We need a new spacecraft, many argue, one specifically designed to probe Enceladus for life. It will be difficult to take a sample without crushing any organic molecules when the spacecraft soars through a water plume at high speeds, but many at the UC Berkeley meeting are optimistic that advanced science instruments could find molecules indicative of life, and maybe even life itself.

There is a remote possibility that a near-future spacecraft actually manages to take images of life eating or reproducing or swimming around. But confirming that images of microbial life actually depict living organisms and not just a collection of particles would prove difficult.

However, there are other, less direct ways of searching for life in a water sample. Amino acids, used by cells to create proteins, and lipids such as fats and waxes-used to build outer cellular walls-could point to life on Enceladus. These two types of molecules exist where life does not, such as on comets and meteorites, so scientists would be looking for unique structures and distributions of amino acids and lipids that are not thought to occur due to natural chemical processes-the specific arrangements are made by life. If scientists see these structures of amino acids and proteins, it would be convincing evidence that life exists.

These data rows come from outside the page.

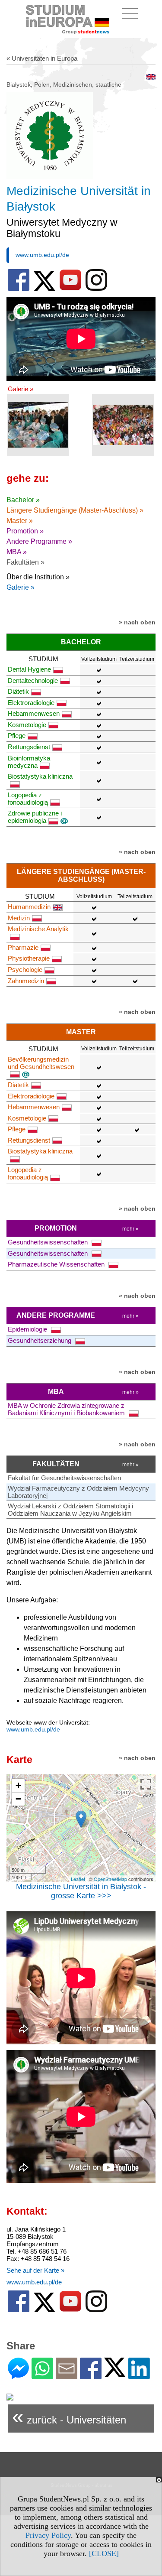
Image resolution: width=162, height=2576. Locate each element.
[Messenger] (18, 2375)
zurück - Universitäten (69, 2416)
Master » (19, 520)
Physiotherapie (29, 958)
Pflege (16, 735)
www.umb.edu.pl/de (42, 254)
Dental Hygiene (29, 669)
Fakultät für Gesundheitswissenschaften (64, 1477)
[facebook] (18, 288)
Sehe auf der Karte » (35, 2270)
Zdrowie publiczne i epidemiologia (35, 816)
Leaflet (78, 1878)
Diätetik (18, 691)
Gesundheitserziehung (40, 1340)
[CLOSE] (104, 2553)
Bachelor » (23, 500)
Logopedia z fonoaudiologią (28, 798)
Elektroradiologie (31, 702)
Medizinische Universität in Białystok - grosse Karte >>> (81, 1891)
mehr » (130, 1229)
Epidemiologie (28, 1329)
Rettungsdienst (29, 746)
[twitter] (44, 288)
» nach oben (137, 622)
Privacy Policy (48, 2535)
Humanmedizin (29, 906)
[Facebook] (91, 2375)
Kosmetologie (27, 724)
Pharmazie (23, 947)
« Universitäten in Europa (41, 58)
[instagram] (96, 288)
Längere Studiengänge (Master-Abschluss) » (74, 510)
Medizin (19, 918)
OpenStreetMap (110, 1878)
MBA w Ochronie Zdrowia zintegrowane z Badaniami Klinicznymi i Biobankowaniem (67, 1409)
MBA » (16, 551)
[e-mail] (66, 2375)
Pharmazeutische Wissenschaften (57, 1264)
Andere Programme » (39, 541)
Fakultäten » (25, 562)
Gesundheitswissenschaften (48, 1242)
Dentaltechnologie (33, 680)
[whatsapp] (42, 2375)
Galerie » (20, 389)
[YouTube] (70, 288)
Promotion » (25, 531)
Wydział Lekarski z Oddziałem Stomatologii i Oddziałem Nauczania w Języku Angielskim (70, 1509)
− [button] (18, 1798)
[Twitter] (115, 2373)
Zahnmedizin (26, 980)
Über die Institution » (38, 577)
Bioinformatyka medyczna (29, 761)
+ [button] (18, 1785)
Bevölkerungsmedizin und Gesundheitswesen (41, 1063)
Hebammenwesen (34, 713)
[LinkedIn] (139, 2375)
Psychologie (25, 969)
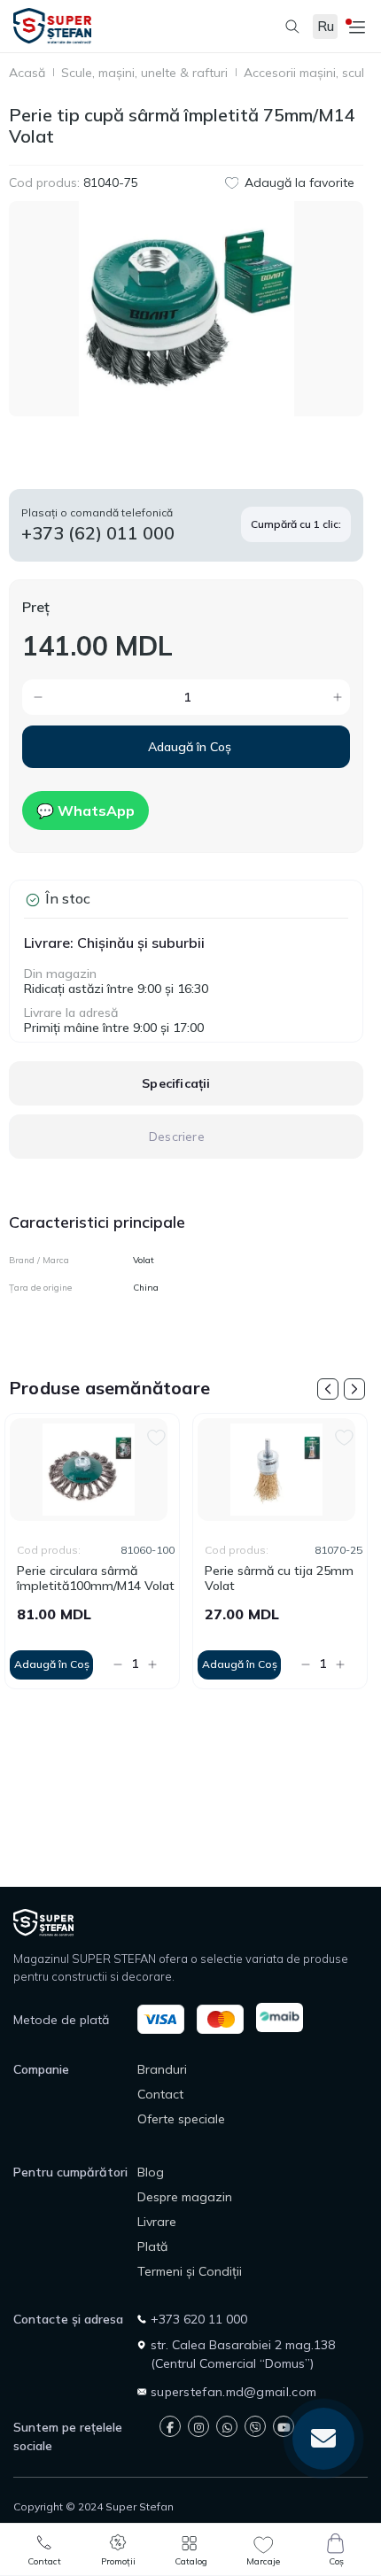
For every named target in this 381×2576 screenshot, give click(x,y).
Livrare (156, 2222)
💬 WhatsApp (85, 810)
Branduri (162, 2069)
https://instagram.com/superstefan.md (198, 2426)
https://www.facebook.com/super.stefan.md (170, 2426)
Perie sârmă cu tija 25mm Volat (279, 1578)
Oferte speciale (181, 2119)
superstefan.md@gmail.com (233, 2392)
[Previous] (327, 1389)
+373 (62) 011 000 (98, 533)
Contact (160, 2094)
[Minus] (100, 697)
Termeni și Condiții (189, 2271)
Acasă (27, 73)
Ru (325, 26)
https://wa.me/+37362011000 (226, 2426)
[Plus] (273, 697)
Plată (152, 2246)
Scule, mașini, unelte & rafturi (144, 73)
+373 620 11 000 (199, 2319)
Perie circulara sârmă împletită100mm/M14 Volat (96, 1578)
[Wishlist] (156, 1435)
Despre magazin (184, 2197)
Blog (150, 2172)
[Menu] (354, 26)
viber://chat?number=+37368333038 (255, 2426)
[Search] (283, 26)
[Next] (354, 1389)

There is also the possibility that extraterrestrial life is nothing like life on Earth.

There is also the possibility that extraterrestrial life is nothing like life on Earth-that it doesn't use the same types of molecules in the same ways. During the Berkeley meeting, Porco brought up the possibility that life on Enceladus doesn't even use amino acids. If that's the case, "then we're sunk and nature is perverse," said Chris McKay, a planetary scientist at NASA Ames Research Center, according to Scientific American. "We should all just give up and become poets."

That is the grim reality of sending a spacecraft to Enceladus to search for life in the water plumes-the most likely scenario is that nothing conclusive can be determined from the data. Confirming the existence of alien life in our solar system would almost certainly require evidence from a number of different science experiments and possibly multiple missions.

Still, scientists are confident that the environment at Enceladus could sustain life, and flying through the moon's watery plumes a few times would be much easier than tunneling through the surface ice. It's a high-risk mission because it would cost hundreds of millions, and it might come up empty. But from the prospective of a planetary scientist, the potential reward has never been higher.